In the last few years, the Supreme Court has taken a new look at this broad notion of interstate commerce. In U.S. v. Lopez (1995), the Supreme Court struck down a conviction under the Gun-Free School Zones Act of 1990 because the carrying of a gun to school did not "substantially affect" interstate commerce.8 Similarly, the Court struck down a federal law that allowed for civil suits for violence against women, arguing that the violent crimes in question did not "substantially affect" interstate commerce.9 This insistence that the Commerce clause means something is good; I've seen gun control advocates argue that the federal government has the authority to completely prohibit possession of handguns, on the theory that the metals used to make them, or the ore from which that metal was smelted, or the coal used to smelt that ore, must, at some point, have crossed state lines.

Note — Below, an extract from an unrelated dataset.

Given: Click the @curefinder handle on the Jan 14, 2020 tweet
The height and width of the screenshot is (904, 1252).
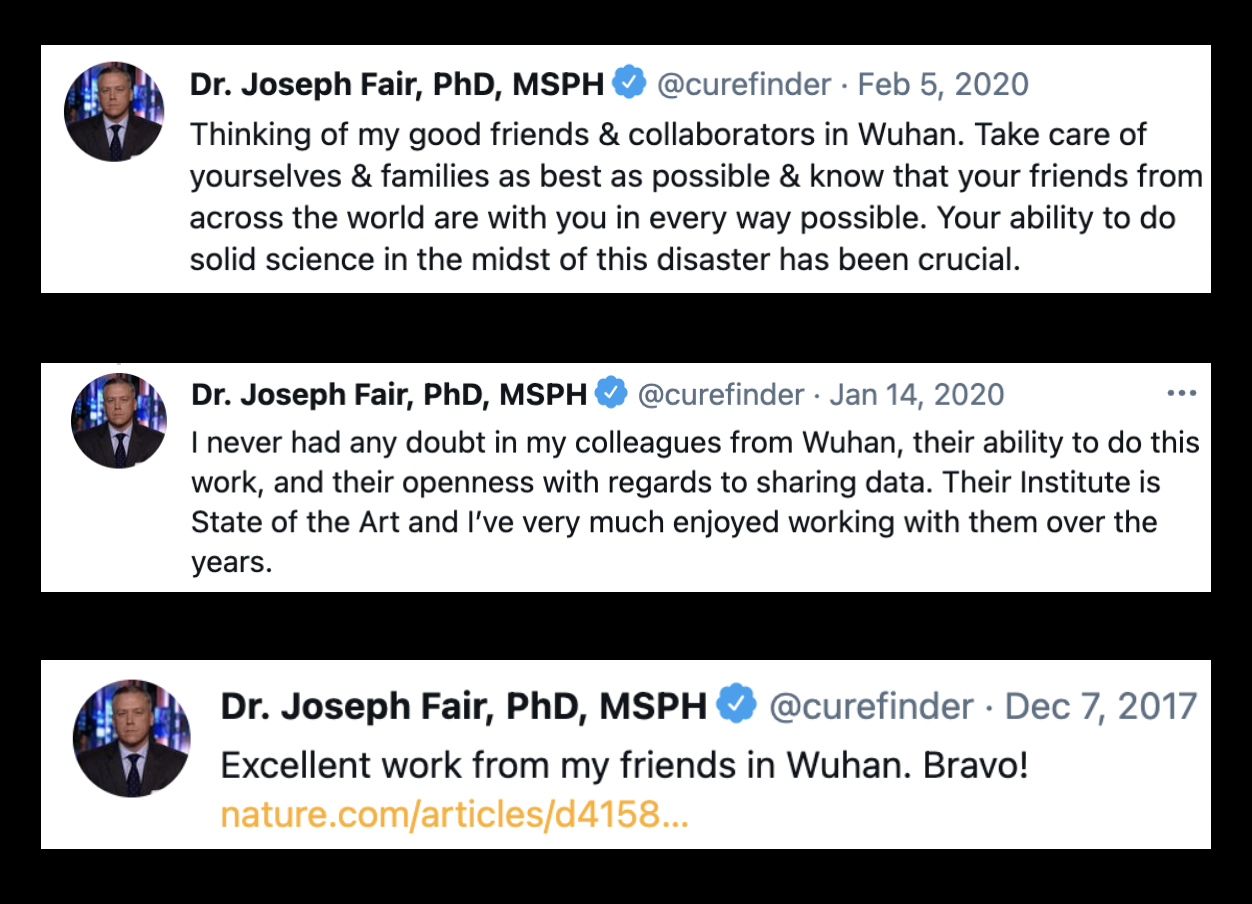Looking at the screenshot, I should (x=721, y=395).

Now, back to Gonzales v. Raich, the medical marijuana case. We ended up with an interesting split: six justices agreed that the federal marijuana law applies to the defendants--because the defendants' personal growing and use of marijuana, entirely within California, affects interstate commerce. Interestingly enough, it was the five most liberal members of the Court, plus Justice Scalia, who took this position--and dashed the hopes of potheads across America.  

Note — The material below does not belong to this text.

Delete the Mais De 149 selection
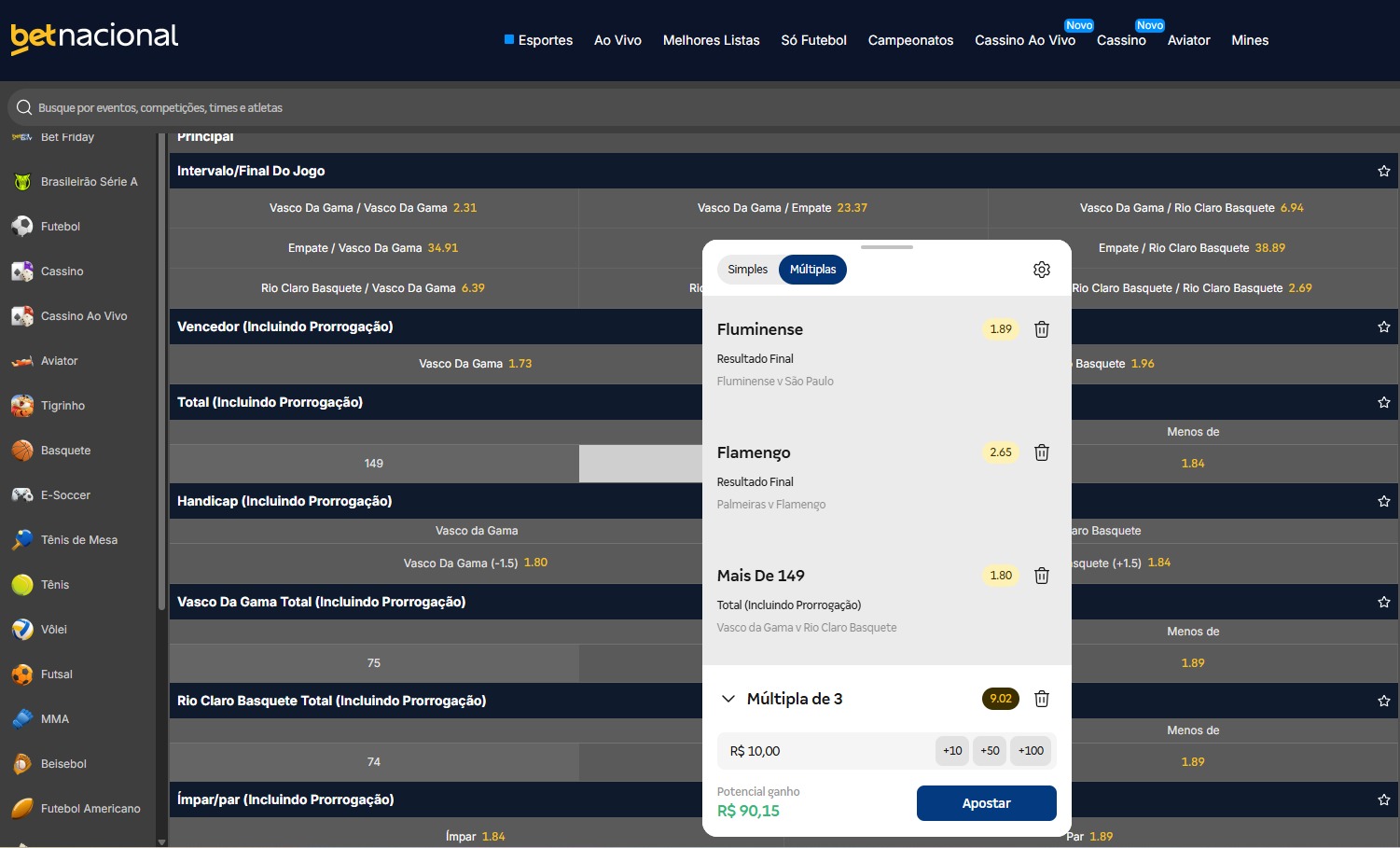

Justices O'Connor, Thomas, and Rehnquist wrote dissenting opinions, of which Justice Thomas's opening paragraph really captures the absurdity of this reading of the commerce clause: "Respondents Diane Monson and Angel Raich use marijuana that has never been bought or sold, that has never crossed state lines, and that has had no demonstrable effect on the national market for marijuana. If Congress can regulate this under the Commerce Clause, then it can regulate virtually anything--and the Federal Government is no longer one of limited and enumerated powers."

As I said at the beginning of this essay, you don't have to be interested in the question of marijuana to be concerned about this decision. The liberal wing of the Court looked at where following Lopez and Morrison would take future decisions about the commerce clause--and recognized that an astonishing amount of federal regulation would almost certainly fall, if the federal government lost this case. It would unleash a storm of suits challenging whether the federal laws prohibiting discrimination in public accommodations, protecting the environment--and many of the gun control laws--really were constitutional under the commerce clause.

Certainly, many of these laws would still be applicable. The Atlanta motel that refused to rent to blacks, and was the case that upheld the Civil Rights Act of 1964, was clearly engaged in interstate commerce. It advertised in national magazines, and three-quarters of its business was from out of state.10 There might be legitimate argument, however, about whether some much more local businesses that discriminate are actually engaged in interstate commerce. Of more interest to gun owners, what about someone who makes a machine gun from scratch, and does not sell it? Does his action "substantially affect" interstate commerce? You can see why the left wing of the Court had no choice but to uphold the federal government's authority to punish sick people growing and using marijuana for personal use.

Watch carefully how the Supreme Court handles not only your rights, but also how it handles larger issues of the limits of governmental power. It may not be your ox being gored this month, but overreaching power seldom stops with the death of one animal.

1Gibbons v. Ogden, 22 U.S. 1 (1824).

2Kidd v. Pearson, 128 U.S. 1 (1888).

3Oliver Iron Min. Co. v. Lord, 262 U.S. 172 (1923).

4Gabriel Kolko, The Triumph of Conservativism (Glencoe, Ill.: Free Press, 1963).

5Nigro v. U.S., 276 U.S. 332 (1928).

6National Firearms Act, "Hearings Before The House Committee on Ways and Means", 73rd Cong. 2d Sess., (1934), 18-19.

7Wickard v. Filburn, 317 U.S. 111, 128, 129 (1942),.

8U.S. v. Lopez, 514 U.S. 549 (1995).

9U.S. v. Morrison, 529 U.S. 598 (2000).

10Heart of Atlanta Motel, Inc. v. U.S. 379 U.S. 241 (1964).